Although certain surgeries, such as cardiac, neurologic, and vascular procedures, and risk factors such as cigarette smoking, male gender, and history of transient ischemic attacks have been established as associated with increased incidence of perioperative stroke, no one has evaluated surgery and anesthesia alone as a possible independent risk factor for development of stroke.

Using a medical record linkage system to the Rochester Epidemiology Project, Wong et al.  retrieved records of 1,455 people who had an incident (first-time) of ischemic stroke from 1960 to 1984. An equal number of age-and gender-matched controls were identified from the same database. With the additional usage of the Mayo Surgical Information Retrieval System, the team then identified all stroke cases in which surgery with either general anesthesia or central neuroaxis blockade had been performed within 1 yr before the stroke date.
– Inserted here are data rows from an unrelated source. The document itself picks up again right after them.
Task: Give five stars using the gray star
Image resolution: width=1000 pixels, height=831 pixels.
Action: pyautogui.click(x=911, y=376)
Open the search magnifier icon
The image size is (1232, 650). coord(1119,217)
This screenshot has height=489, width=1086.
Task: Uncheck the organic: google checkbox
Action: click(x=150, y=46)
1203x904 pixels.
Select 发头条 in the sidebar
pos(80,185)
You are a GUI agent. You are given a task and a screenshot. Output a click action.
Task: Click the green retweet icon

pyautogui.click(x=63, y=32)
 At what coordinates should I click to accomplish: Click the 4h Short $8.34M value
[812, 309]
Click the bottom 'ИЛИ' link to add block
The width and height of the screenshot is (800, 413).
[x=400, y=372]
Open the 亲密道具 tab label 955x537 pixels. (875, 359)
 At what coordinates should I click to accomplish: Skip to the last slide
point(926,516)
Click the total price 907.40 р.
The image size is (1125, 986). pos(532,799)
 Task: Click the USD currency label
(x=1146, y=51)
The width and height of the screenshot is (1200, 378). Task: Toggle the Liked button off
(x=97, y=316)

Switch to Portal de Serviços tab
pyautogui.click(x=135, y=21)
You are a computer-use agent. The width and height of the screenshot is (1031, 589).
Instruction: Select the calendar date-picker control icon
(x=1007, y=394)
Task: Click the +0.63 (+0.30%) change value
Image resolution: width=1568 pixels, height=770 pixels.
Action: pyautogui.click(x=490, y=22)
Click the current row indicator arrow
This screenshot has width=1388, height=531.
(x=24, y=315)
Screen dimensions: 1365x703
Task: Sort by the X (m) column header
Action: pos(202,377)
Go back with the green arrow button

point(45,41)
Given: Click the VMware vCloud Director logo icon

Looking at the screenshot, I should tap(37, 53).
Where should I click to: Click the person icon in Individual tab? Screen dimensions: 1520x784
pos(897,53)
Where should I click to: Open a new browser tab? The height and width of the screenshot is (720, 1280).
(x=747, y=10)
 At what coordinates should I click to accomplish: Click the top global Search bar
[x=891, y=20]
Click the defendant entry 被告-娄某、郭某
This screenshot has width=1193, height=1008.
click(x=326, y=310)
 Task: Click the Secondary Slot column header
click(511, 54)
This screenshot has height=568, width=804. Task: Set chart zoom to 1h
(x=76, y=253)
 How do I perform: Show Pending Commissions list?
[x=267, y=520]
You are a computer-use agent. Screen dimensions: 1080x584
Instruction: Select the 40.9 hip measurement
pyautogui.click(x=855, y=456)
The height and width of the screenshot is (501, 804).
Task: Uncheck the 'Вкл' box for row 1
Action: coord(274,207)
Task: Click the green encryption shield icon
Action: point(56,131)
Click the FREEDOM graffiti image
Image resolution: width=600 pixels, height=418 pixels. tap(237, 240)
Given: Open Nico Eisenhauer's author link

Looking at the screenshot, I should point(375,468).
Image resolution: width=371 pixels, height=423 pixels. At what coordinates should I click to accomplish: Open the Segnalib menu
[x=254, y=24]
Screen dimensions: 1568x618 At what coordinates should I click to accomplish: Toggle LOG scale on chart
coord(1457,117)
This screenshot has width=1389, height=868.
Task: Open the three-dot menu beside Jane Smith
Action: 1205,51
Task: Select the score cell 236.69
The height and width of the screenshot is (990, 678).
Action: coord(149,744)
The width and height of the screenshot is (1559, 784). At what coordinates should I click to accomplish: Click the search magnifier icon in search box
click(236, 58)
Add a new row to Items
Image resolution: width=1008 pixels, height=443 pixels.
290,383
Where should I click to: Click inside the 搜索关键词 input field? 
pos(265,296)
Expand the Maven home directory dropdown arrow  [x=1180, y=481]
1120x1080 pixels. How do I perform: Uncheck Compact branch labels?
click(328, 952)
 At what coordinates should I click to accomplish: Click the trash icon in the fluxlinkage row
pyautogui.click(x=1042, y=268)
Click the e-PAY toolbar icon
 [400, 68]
A conditional logistic regression model was used to estimate the odds of stroke after surgery and general anesthesia. The team identified 59 patients and 17 controls who underwent surgery within 30 days before their stroke or index date. After adjusting for previously identified risk factors (male gender, cigarette smoking, history of transient ischemic attacks, among others) the team found that undergoing surgery 30 days before the index date was an independent risk factor for stroke. The risk of perioperative ischemic stroke was increased even after general, non–high-risk surgeries. The mechanisms underlying this increased risk, of course, require further investigation.